Entries taken from a collection
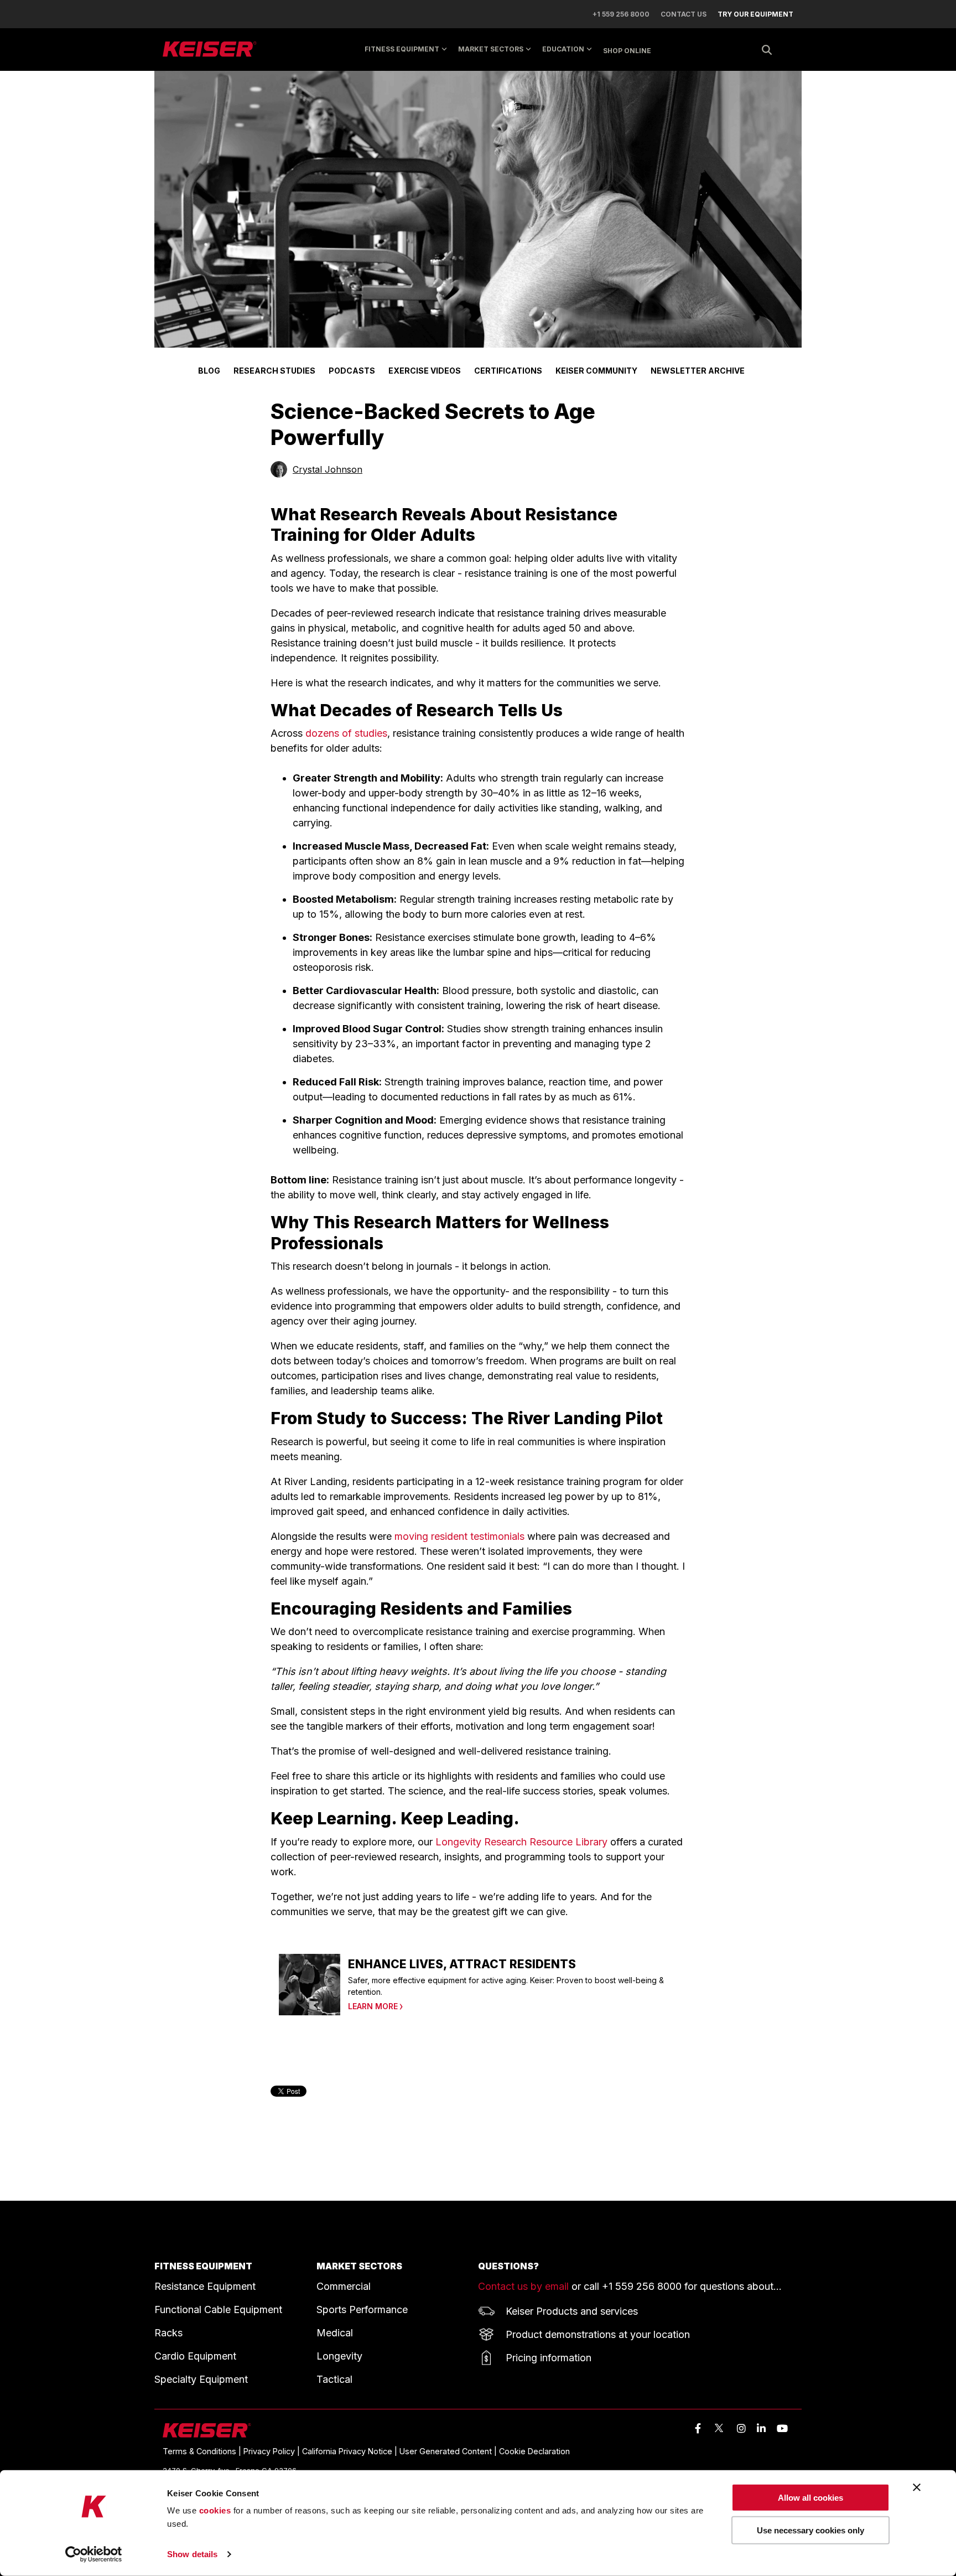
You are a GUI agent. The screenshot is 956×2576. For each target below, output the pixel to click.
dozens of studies (346, 733)
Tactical (334, 2379)
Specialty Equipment (201, 2379)
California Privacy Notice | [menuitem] (350, 2451)
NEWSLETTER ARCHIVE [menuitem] (698, 370)
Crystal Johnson (327, 469)
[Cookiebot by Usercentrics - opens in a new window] (93, 2554)
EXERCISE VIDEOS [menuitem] (424, 370)
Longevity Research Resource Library (521, 1842)
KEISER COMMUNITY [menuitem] (596, 370)
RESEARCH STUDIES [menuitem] (274, 370)
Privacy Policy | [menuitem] (272, 2451)
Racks (168, 2333)
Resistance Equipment (205, 2286)
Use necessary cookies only (810, 2530)
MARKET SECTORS (490, 49)
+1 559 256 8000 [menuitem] (621, 14)
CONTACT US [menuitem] (683, 14)
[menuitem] (749, 14)
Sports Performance (362, 2309)
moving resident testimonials (459, 1536)
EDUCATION (563, 49)
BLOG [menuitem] (209, 370)
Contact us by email (523, 2286)
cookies (215, 2510)
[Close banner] (917, 2487)
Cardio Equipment (195, 2356)
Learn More (373, 2006)
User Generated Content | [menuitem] (449, 2451)
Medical (334, 2333)
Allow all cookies (810, 2497)
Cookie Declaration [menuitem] (534, 2451)
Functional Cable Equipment (218, 2309)
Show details (192, 2554)
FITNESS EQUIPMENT (203, 2266)
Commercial (343, 2286)
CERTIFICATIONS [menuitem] (508, 370)
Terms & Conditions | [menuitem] (203, 2451)
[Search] (767, 49)
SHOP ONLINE (627, 50)
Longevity (339, 2356)
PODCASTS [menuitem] (352, 370)
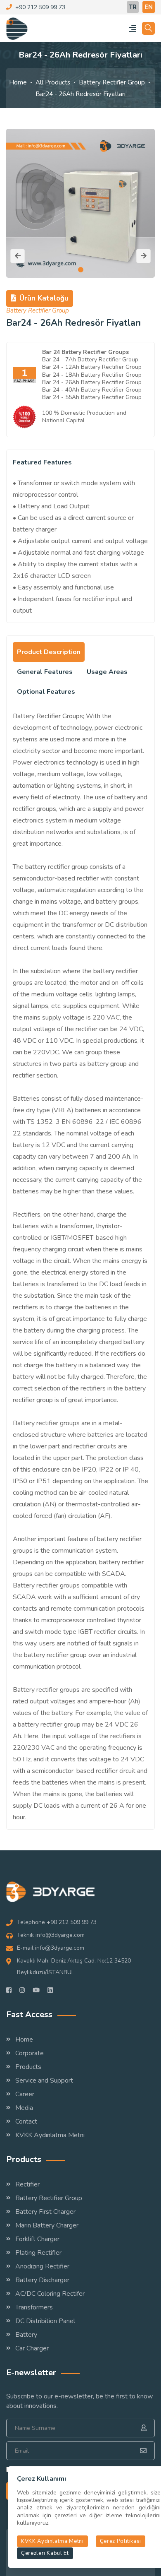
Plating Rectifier (38, 2252)
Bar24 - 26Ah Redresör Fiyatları (80, 94)
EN (148, 7)
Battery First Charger (45, 2211)
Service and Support (44, 2080)
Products (28, 2066)
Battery (26, 2334)
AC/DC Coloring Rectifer (50, 2293)
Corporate (29, 2053)
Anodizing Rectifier (42, 2266)
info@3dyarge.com (60, 1935)
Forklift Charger (37, 2239)
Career (24, 2094)
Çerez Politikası (120, 2541)
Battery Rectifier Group (112, 82)
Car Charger (32, 2348)
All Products (53, 82)
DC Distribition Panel (45, 2321)
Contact (26, 2121)
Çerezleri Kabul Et (45, 2553)
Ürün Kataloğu (44, 298)
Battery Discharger (42, 2280)
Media (24, 2107)
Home (18, 82)
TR (133, 7)
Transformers (34, 2307)
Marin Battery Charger (46, 2225)
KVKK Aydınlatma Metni (50, 2135)
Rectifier (27, 2184)
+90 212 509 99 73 (40, 7)
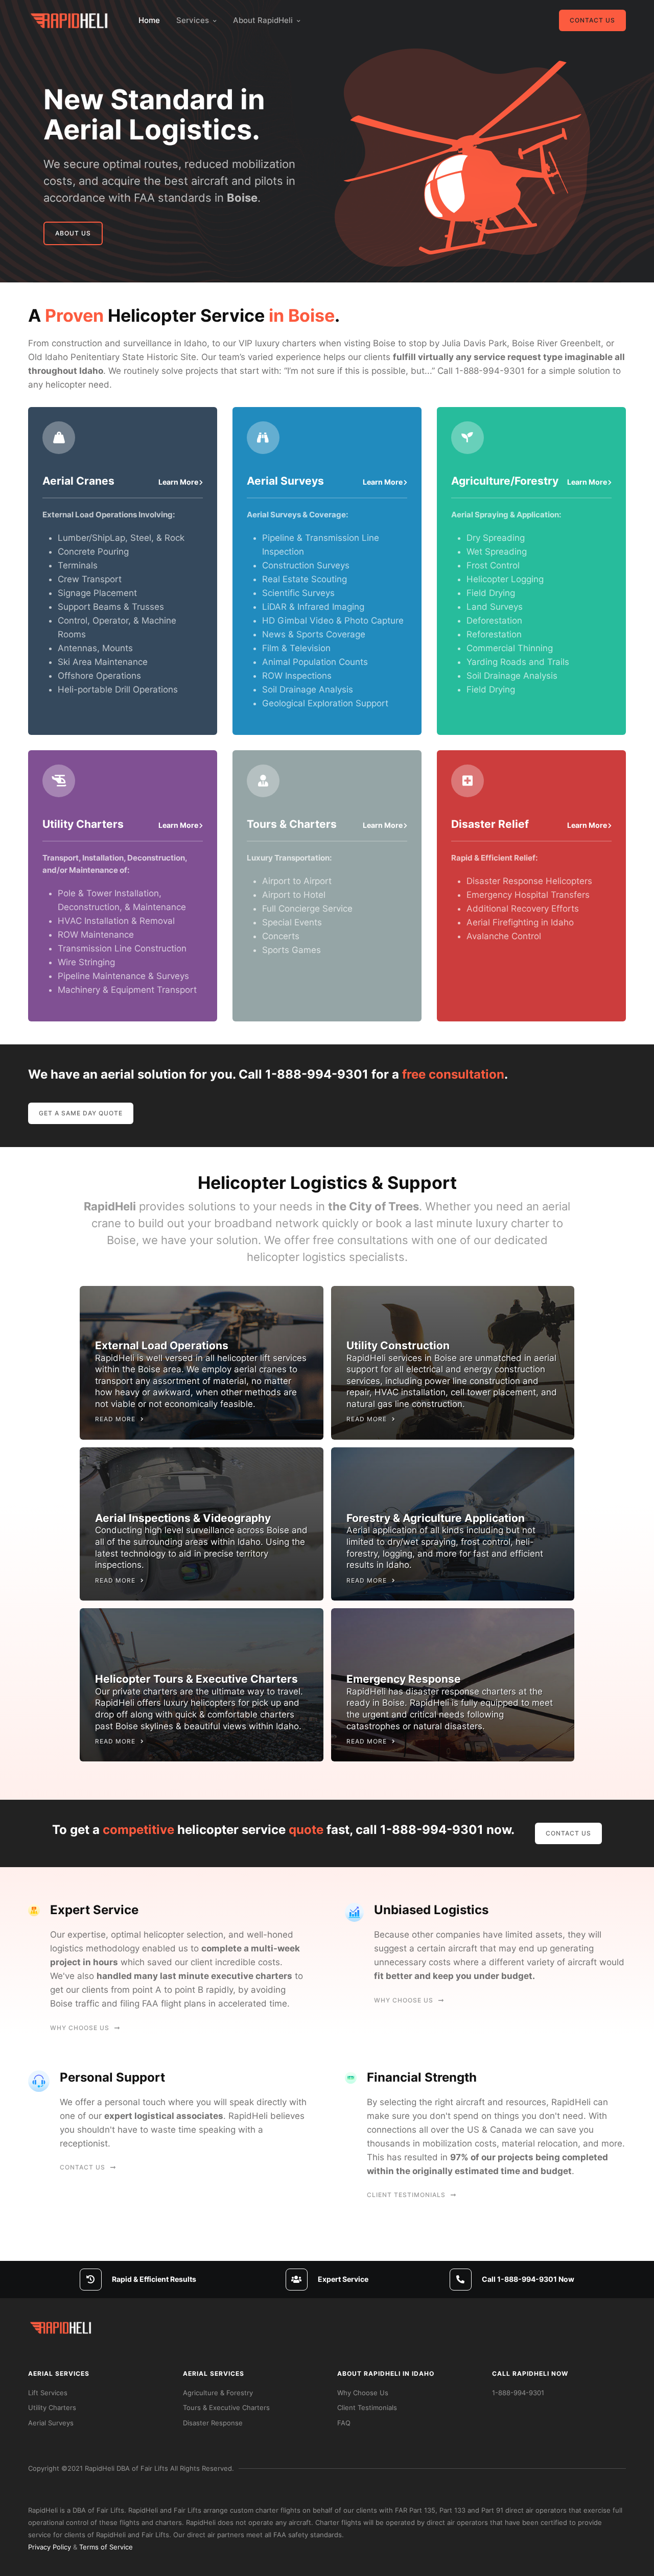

» **EXERCISE REQUIREMENTS**: Sift through the entries and copy every line with "Rectifier".

» **SOLUTION TO THIS PROBLEM**:
Plating Rectifier (38, 2252)
Anodizing Rectifier (42, 2266)
Battery Rectifier Group (112, 82)
Rectifier (27, 2184)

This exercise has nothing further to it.